I'm so glad Gray ended up going with O'Shea Jackson Jr. over any other possible option as he absolutely nails the part of Ice Cube who, if you couldn't tell or didn't already know, is his dad in real life. Between his performance and Jason Mitchell's take on Eric "Eazy E" Wright, it was so hard to tell it was actors playing the parts and not the actual guys up there on the screen spittin' lyrics and tossin' back 40's. Given the material and subject matter, I doubt if either of them will ever be considered for little gold trophies, although there is no doubt Jackson and Mitchell, two relative newcomers, deserve all the accolades and respect that happens to come their way thanks to this film.
Another standout among the cast is Paul Giamatti who bravely takes on the role of Jerry Heller, the despised manager of Ruthless Records who is basically given credit for destroying the group and screwing them out of their money, music rights, and just about anything else he could get his hands on. There is such a duplicitous nature to his character and Giamatti effortlessly takes Heller back and forth from savior and saint to traitor and tyrant sometimes within the blink of an eye. If you're not careful, you'll find yourself believing he actually had the group's best interests at heart which, in a very twisted way, he probably believed it as well and that is the real genius behind the actor's performance. Honestly, I believe this could be his best work to date.
Let's get back to the music for a minute. Oh, the music.
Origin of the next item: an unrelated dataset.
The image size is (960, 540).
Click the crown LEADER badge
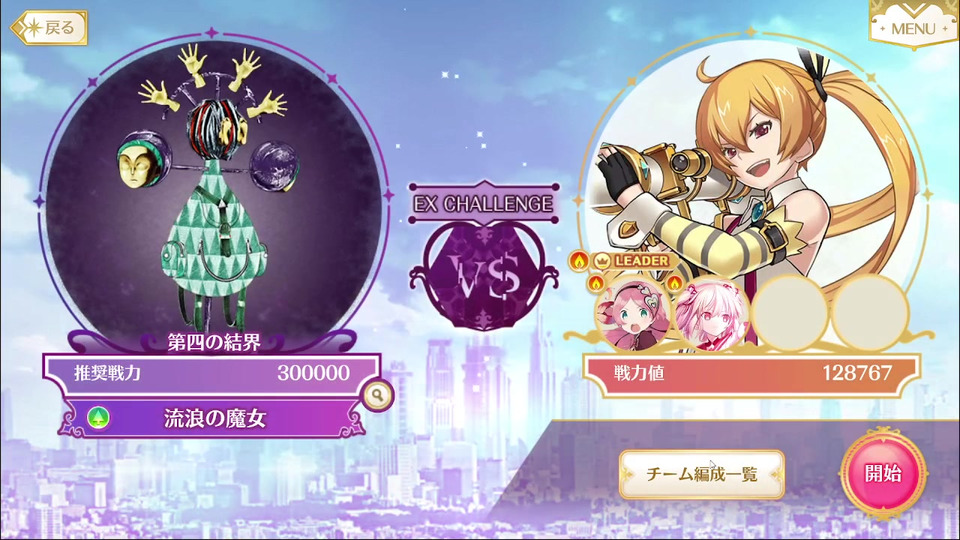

Along with classic N.W.A. hits, the soundtrack is filled with everything from Parliament to Craig Mack and just about everything in between. N.W.A. literally changed the music industry by holding up a middle finger to everything and every one who told them they wouldn't ever amount to anything more than the gangsters and thugs they so proudly portrayed. Hearing their music, the music that inspired them, and the music that was inspired by them was an absolute treat and it was hard for me not to jump out of my seat and sing along during every concert scene and recording session. If you're not familiar with the N.W.A. sound, please brace yourself before jumping in as, even today, it is some of the most rugged and raw hip hop ever put on wax*. One of the moments I really loved was the opening scene which shows Dre laying on the floor, headphones on, and surrounded by all the classic albums that eventually shaped his signature sound. Such a cool bit of imagery that helped to define and honor what the movie is all about. The music.
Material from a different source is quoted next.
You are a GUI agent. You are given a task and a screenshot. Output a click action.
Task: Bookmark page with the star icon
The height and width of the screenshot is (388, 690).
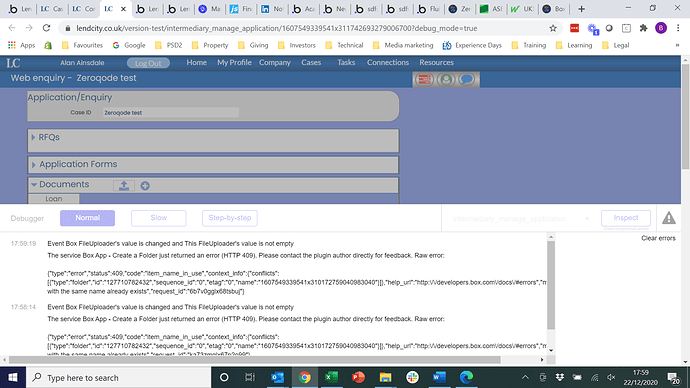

*Put on wax means recorded on to a vinyl disc for playback.
Straight Outta Compton is an important movie to see whether you are a fan of their music or not. The themes of oppression, racism, defiance, and the reality of the streets are as relevant today as they were back then and F. Gary Gray has framed all of it within a narrative that is as entertaining as it is educational. This is no after school special so strap yourself in and get ready for a ride through a chapter of American history when a group of young men altered the landscape of music and culture by breaking down racial barriers and stereotypes while creating some of the most memorable songs of their generation.